Doctoral theses in the changing fields of science.

Say you’ve spent years working on a doctoral thesis in a scientific discipline that can change significantly almost overnight: genetics, high energy physics, astronomy, etc. What happens if someone makes a breakthrough that completely nullifies your work? You’ve been doing research that outlines how x is possible, and someone demonstrates that x can’t be true because he/she has proven y to be true. Do you have to scrap years of work and start over again?

It’s extremely unlikely that a question in a controversial area of science will be decisively and unequivocally settled in the usual time span of thesis research.

In any case, thesis research ideally is supposed to be evaluated on its own merits. If you have solid evidence to demonstrate the case you want to make, the thesis will normally be accepted; if not, not. (However, a thesis that contradicts a well-established theory is likely to have to face a much higher standard of proof than one that upholds the conventional wisdom.)

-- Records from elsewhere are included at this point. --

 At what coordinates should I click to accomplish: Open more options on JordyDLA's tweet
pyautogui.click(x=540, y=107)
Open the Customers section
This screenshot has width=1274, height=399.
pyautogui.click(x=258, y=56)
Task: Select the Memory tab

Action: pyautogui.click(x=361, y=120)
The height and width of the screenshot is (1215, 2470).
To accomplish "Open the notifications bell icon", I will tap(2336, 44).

Even groundbreaking discoveries don’t come out of nowhere. You keep up with the field, and what other folks are doing. This is not hard, in a highly specialized field such as the ones you describe: There are probably only a few thousand people in the world working in the field, less in a subfield that you’re working on, and most of them go to the same conferences. If someone else is working on a topic closely related to yours, you’ll at the very least talk with them about it at conferences, and you might even be collaborating with them. If it looks like they’re getting results relevant to yours, you either incorporate those results, or determine that they’re incorrect.

What’s more likely to happen is that someone will produce a paper or a thesis that closely mirrors the work that you are doing. Happens a lot. In which case, you have only a couple of choices.

a. Find a way to make your contribution distinct from the competing paper – find some subproblem or area that hasn’t been completely analyzed or understood.

b. Drop back and punt (e.g. find another thesis topic).

I’m wondering if the OP’s situation also includes being “scooped”, which does happen more often than you’d expect and the possibility keeps grad students terrified awake at night. In that situation, yeah, you’re pretty much up sh!t creek.

Directly on point, though, and in science rather than math (my field): if you’re showing how x is possible and someone else claims to show that x is impossible, it’s far from insurmountable. You still did the research and can get the Ph.D. on the strength of the fact that your work seems to show x is possible, unless the other person sees something you definitely overlooked. Basically, one of your defense board will probably bring up the other work and you can, well, defend your point of view the best you can. Who knows, you might turn out to be right in the end.

To elaborate on what Mathochist and Finagle said, I think the closest you’re going to come to the OP’s scenario is to get scooped.

My degree is in molecular microbiology, a very fast moving field. Unlike in the days of old, my dissertation was only red tape. My degree was really based on my publications. We were up against a competing lab and did get scooped, meaning they published the same (actually, very similar) results first. That meant that good journals were no longer interested in our work; it was old news. As Finagle says, one option is to try to make your work unique. That meant finding that weird tangent and exploring it.

A true disagreement of results (a situation I now find myslef in) is actually easier to publish. If your work is strong and you can adequately address why you think the previous work is wrong, the pub should go through.

Now, if you continually get scooped (which can happen in a really hot area), I think a dissertation committee would let you graduate without pubs. It has happened. However, even with a great dissertation, you are at a serious disadvantage with no pubs. It would be better in the long run to stay in school a little longer and get published.

I know of a case where the following happened: A student worked for a year or so on a mathematical proof that his thesis advisor and everybody else who had thought about the question agreed was a valid subject for research. He finally finished the proof and turned in a draft of the thesis to his advisor, who initially agreed that he had indeed proved the theorem. Two weeks later the advisor called him and told him that he had found a problem with the proof. For several weeks the two of them thought about the proof and convinced themselves that he hadn’t proved the theorem. Indeed, they discovered a counterexample which showed that the theorem wasn’t true. A few more weeks of thought convinced the student that there was no easy way to modify the theorem to make it true and it would take him another year to produce an acceptable thesis. At that point the student gave up on a math Ph.D. He took his math master’s and got a computer science master’s and then got a job in computers.